### Exercise brief
Below are records to print word for word; include none of their pictures.

BEGIN

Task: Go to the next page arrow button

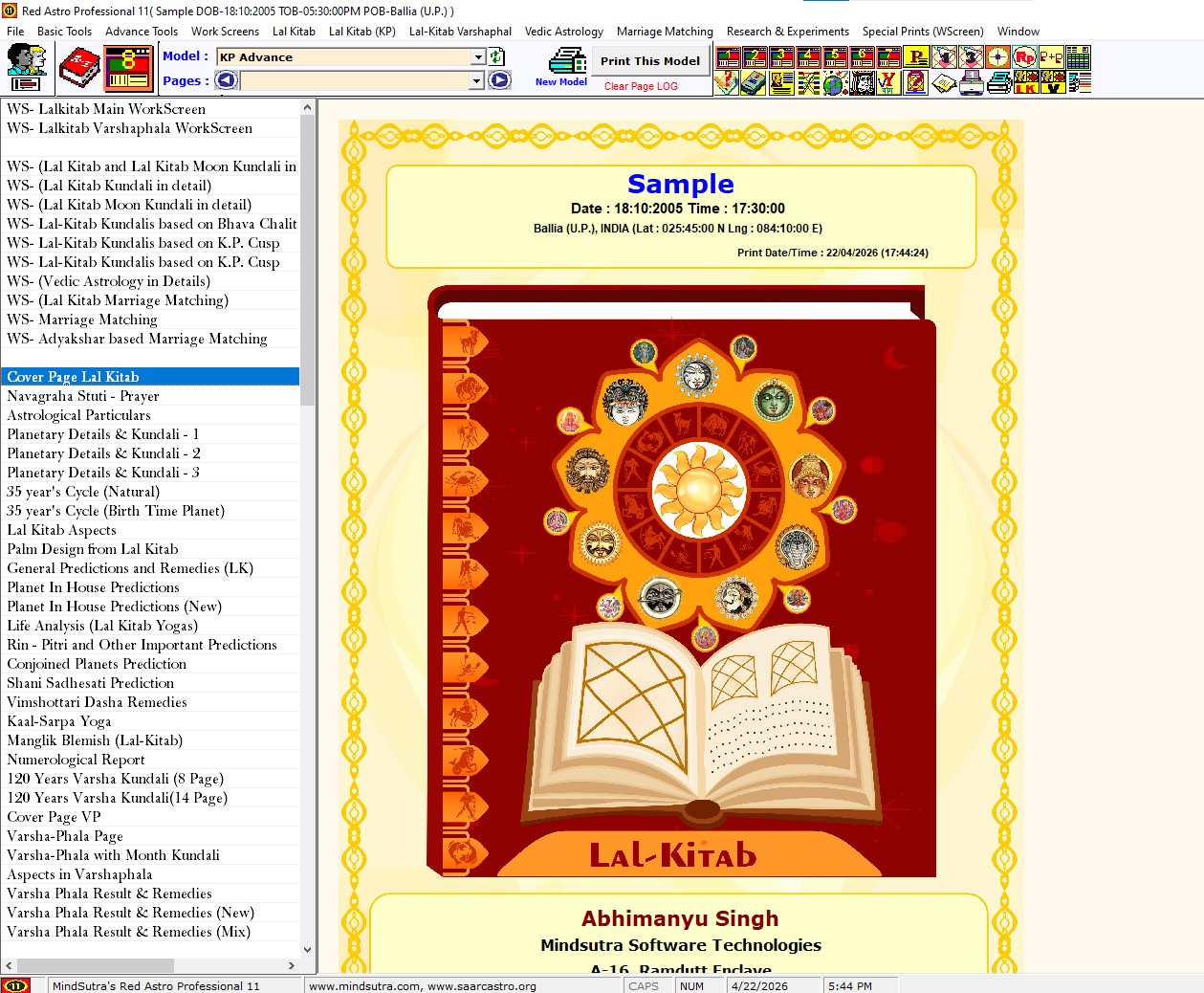Action: (499, 80)
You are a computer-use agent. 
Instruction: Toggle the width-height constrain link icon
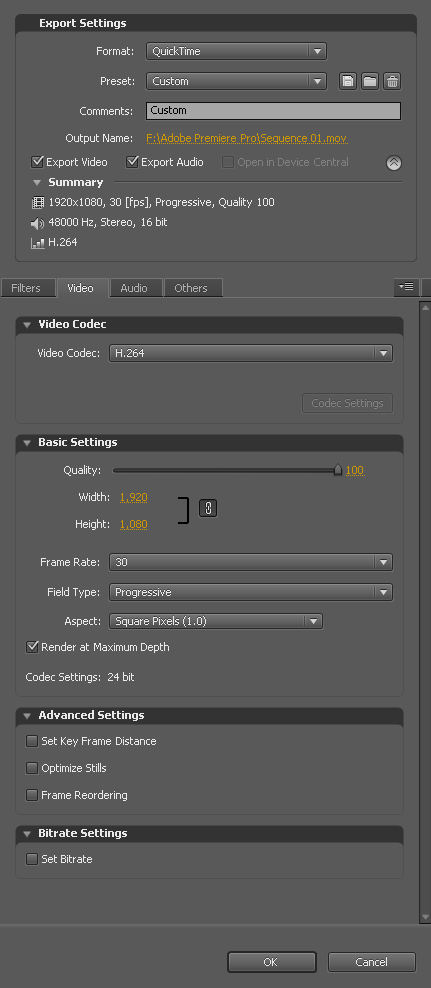tap(208, 508)
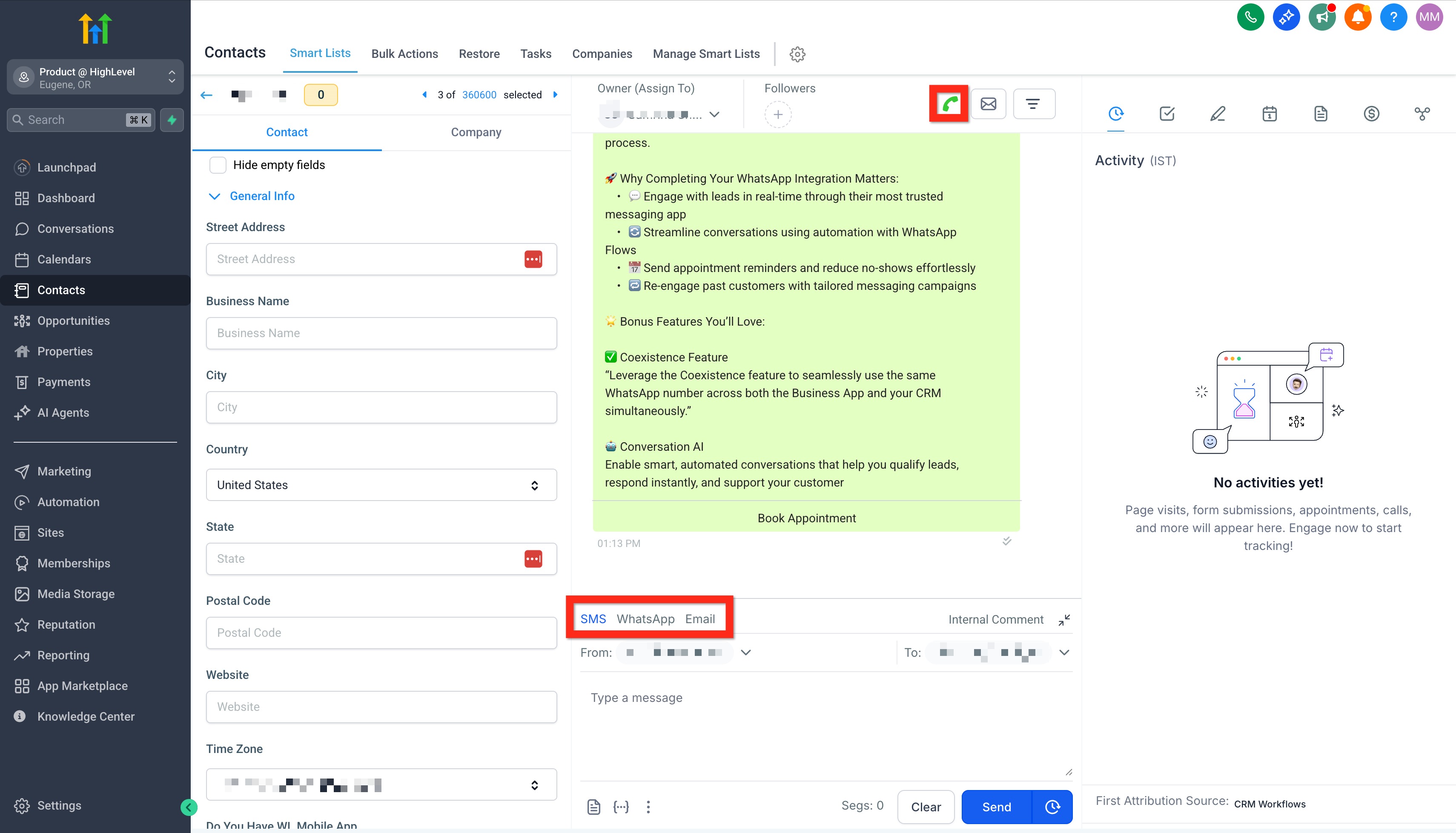This screenshot has height=833, width=1456.
Task: Collapse the sidebar with green arrow toggle
Action: tap(189, 807)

END

### Response below
Task: Go to the next page arrow button

Action: (499, 80)
You are a computer-use agent. 
Instruction: Toggle the width-height constrain link icon
tap(208, 508)
This screenshot has height=833, width=1456.
Task: Collapse the sidebar with green arrow toggle
Action: tap(189, 807)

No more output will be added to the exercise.